The Jail Break Inn fire is suspected to have been ignited at approximately 13:00 AEDT (UTC+11) by a cigarette butt discarded on the roadside near the Jail Break Inn, 8 km west of the Junee township. During the major run of the fire that afternoon, John Heffernan, a local farmer and second cousin of Liberal senator Bill Heffernan, received third-degree burns to 60–80% of his body while trying to fight the fire.

== Climate and weather setting ==
On the morning of 1 January, the NSW Rural Fire Service issued a warning that temperatures would "...reach 43 degrees in some parts of the state, winds will gust up to 60 km/h from the northwest and humidity is expected to drop below 15 percent". A statewide total fire ban had already been declared from midnight 30 December 2005 to midnight 1 January 2006 in preparation for the severe conditions, and farmers in the south west of the state, including the Riverina region, were warned to stop harvesting crops to prevent machinery starting fires in paddocks.

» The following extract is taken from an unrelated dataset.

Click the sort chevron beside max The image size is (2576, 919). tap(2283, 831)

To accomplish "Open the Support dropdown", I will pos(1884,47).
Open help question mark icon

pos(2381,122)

1 January 2006 was the hottest day of the year across much of New South Wales, including at Wilcannia, which observed the highest daily maximum temperature recorded in the state all year at 47.3 C. The day also witnessed the 5th hottest day ever recorded at Observatory Hill in Sydney, as the temperature reached 44.2 C. In the Riverina, Wagga Wagga—approx. 35 km south of Junee—observed a temperature of 44.6 C, while Gundagai—approx. 50 km Southeast of Junee—observed 43.1 C.

== Fire timeline ==

At approximately 13:00 AEDT (UTC+11) the NSW Rural Fire Service received a call about a fire burning in a lucerne paddock near the Jail Break Inn, a café on the intersection of the Olympic Highway and Goldfields Way, 8 km west of the Junee township. The prevailing winds caused the fire front to spread rapidly east towards Junee township over the next hour, and many residents were evacuated to Junee Bowling Club; it was during the two hours following 14:00 AEDT (UTC+11) that the majority of residential property was destroyed in and around the southern vicinity of Junee township, and the fire front jumped Harefield Rd. Some time after 16:00 AEDT (UTC+11), a cold front with predominantly southerly winds passed through the fire ground, prompting the fire front to move in a more northerly direction, towards Illabo. During the first 9 hours, the fire had spread 38 km from the point of ignition and prompted the closure of the Olympic Highway and the Main Southern Railway line.

On 3 January, Junee Shire was declared a natural disaster zone, pursuant to the State Natural Disaster Relief and Recovery Arrangements, and those affected were able to claim assistance funding.